**WHAT YOU NEED TO DO:** From the rows below, pick out and copy every line that contains the word "will". Case counts.

::::::::::

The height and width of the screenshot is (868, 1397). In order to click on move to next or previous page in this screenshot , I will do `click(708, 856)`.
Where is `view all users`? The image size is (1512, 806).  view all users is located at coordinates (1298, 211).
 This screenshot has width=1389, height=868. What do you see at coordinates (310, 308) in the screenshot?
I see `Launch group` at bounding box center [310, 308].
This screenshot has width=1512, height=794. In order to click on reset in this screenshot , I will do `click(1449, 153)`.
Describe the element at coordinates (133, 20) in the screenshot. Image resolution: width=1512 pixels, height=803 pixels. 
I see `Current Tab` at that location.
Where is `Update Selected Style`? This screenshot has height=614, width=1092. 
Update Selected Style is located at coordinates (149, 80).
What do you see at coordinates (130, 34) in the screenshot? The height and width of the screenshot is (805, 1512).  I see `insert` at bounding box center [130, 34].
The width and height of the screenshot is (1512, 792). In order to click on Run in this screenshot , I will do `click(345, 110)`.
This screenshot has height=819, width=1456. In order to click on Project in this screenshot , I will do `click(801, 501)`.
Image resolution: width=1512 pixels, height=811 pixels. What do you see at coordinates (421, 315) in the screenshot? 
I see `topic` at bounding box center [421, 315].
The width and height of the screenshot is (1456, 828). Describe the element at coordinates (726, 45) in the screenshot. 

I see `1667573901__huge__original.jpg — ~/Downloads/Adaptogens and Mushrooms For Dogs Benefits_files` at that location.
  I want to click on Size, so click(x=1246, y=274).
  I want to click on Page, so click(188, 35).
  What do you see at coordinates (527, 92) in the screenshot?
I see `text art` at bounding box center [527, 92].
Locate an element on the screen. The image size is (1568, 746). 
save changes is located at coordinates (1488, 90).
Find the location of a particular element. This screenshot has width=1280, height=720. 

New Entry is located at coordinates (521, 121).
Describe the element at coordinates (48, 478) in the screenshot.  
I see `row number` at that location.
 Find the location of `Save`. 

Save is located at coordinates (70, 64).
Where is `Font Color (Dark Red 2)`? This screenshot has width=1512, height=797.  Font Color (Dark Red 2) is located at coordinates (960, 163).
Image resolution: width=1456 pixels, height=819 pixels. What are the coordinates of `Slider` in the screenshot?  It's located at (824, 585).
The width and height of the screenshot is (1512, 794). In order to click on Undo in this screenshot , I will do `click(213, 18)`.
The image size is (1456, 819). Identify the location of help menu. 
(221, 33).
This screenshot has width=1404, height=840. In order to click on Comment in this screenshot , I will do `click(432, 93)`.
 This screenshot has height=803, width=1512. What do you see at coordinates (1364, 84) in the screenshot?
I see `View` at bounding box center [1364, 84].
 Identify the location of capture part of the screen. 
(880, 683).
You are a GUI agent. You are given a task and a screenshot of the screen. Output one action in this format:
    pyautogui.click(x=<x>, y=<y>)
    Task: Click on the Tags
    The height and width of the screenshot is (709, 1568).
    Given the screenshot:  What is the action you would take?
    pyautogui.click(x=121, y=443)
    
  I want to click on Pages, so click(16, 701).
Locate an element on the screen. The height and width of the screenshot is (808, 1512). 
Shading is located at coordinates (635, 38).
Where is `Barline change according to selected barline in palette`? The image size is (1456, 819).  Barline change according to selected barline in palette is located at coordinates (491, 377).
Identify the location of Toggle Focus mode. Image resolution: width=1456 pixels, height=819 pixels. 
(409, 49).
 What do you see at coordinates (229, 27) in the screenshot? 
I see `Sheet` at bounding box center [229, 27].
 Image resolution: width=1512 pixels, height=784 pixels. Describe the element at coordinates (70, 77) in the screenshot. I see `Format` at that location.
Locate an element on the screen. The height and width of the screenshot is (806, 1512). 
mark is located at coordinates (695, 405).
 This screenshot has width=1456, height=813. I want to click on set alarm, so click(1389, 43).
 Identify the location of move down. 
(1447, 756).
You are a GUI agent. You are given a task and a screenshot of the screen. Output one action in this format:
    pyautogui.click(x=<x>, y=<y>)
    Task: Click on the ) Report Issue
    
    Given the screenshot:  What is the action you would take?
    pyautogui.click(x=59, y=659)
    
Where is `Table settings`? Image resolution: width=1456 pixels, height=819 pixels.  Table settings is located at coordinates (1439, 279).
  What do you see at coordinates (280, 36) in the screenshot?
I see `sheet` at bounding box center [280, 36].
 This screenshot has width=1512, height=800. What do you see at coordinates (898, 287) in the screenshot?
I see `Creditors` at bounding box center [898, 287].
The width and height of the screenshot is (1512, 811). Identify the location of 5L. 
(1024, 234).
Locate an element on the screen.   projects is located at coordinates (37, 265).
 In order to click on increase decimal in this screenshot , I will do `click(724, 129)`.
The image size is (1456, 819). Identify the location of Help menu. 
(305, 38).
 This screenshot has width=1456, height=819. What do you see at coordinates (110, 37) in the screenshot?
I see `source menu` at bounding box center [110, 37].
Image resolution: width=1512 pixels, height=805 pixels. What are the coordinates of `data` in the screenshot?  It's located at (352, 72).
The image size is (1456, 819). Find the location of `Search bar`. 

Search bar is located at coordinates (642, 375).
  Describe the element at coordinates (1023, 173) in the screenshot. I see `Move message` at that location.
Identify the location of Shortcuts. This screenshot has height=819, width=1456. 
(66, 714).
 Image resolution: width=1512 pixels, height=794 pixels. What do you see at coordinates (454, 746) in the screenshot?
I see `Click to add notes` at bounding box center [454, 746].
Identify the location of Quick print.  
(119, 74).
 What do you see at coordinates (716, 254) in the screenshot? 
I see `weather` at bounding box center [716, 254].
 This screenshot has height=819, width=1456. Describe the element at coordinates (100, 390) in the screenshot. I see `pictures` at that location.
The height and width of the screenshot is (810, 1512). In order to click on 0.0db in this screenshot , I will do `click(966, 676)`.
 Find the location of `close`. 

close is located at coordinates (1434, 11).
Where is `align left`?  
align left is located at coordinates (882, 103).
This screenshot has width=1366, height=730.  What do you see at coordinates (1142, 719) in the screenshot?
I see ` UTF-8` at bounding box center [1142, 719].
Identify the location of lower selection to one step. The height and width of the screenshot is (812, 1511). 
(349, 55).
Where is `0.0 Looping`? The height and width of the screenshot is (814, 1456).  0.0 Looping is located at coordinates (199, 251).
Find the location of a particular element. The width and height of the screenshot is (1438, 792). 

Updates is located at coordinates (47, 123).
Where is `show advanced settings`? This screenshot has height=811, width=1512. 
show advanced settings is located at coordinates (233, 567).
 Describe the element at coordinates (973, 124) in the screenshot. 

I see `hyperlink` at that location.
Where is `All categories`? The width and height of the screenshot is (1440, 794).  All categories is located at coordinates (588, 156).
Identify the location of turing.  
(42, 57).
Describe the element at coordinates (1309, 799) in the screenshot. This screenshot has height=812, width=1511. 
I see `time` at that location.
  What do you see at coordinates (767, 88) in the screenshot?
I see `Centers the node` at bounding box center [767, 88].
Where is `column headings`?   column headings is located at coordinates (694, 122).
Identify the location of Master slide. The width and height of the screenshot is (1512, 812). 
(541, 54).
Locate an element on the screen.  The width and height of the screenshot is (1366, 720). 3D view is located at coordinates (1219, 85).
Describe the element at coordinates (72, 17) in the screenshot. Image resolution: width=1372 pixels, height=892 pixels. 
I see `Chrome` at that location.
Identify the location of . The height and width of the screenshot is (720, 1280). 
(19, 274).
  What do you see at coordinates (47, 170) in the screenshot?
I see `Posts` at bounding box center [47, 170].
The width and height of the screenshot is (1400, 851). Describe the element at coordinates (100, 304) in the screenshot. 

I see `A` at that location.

::::::::::

**TASK RESPONSE:**
The height and width of the screenshot is (868, 1397). In order to click on move to next or previous page in this screenshot , I will do `click(708, 856)`.
This screenshot has width=1512, height=794. In order to click on reset in this screenshot , I will do `click(1449, 153)`.
The width and height of the screenshot is (1512, 792). In order to click on Run in this screenshot , I will do `click(345, 110)`.
This screenshot has height=819, width=1456. In order to click on Project in this screenshot , I will do `click(801, 501)`.
The width and height of the screenshot is (1512, 794). In order to click on Undo in this screenshot , I will do `click(213, 18)`.
This screenshot has width=1404, height=840. In order to click on Comment in this screenshot , I will do `click(432, 93)`.
 In order to click on increase decimal in this screenshot , I will do `click(724, 129)`.
The height and width of the screenshot is (810, 1512). In order to click on 0.0db in this screenshot , I will do `click(966, 676)`.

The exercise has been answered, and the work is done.